Truth and Reconciliation in Health Care: Addressing Medical Racism using a Health Justice Framework

By Amber Johnson

Healing processes, such as the truth and reconciliation process, can operationalize the three components of the health justice framework — community empowerment, structural remediation, and financial and structural supports — to address the trauma of medical racism. Structural remediation and institutional change is a long and slow process; however, changing the way we interact with each other — through healing processes — can lead to swift, radical changes. Consider, for example, interpersonal racism in patient/provider health care interactions.

Interpersonal racism in patient/provider interaction can determine whether a patient’s needs are met, and can be the deciding factor between survival or death. From communication between a provider and a patient, to diagnosis and treatment, to follow-up care and pain management, the patient/provider interaction is integral to obtaining access to quality health care. When interpersonal racism is at play, the quality of care is substandard and health outcomes are negatively impacted.

Interpersonal racism is one aspect of patient/provider interaction(s) that has massive implications for health outcomes, and it is also one that hospitals and medical staff have the direct agency, resources, and time to change.
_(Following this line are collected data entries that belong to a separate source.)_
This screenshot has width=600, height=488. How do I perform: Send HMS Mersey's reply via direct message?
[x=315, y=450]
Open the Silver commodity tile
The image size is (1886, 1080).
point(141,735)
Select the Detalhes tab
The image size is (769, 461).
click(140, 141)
But this must be done at least partially on an individual level — neither patients nor providers can eradicate racism without acknowledging the truth of the harm caused and healing from the harm.

Acknowledging the truth may be achieved through a truth and reconciliation commission (TRC), a process whereby parties who have been harmed and parties who have caused harm are able to share their experiences and revise ahistorical narratives, so that they reflect the truth and seek justice in the form of reconciliation, reparations, or some form of resolution.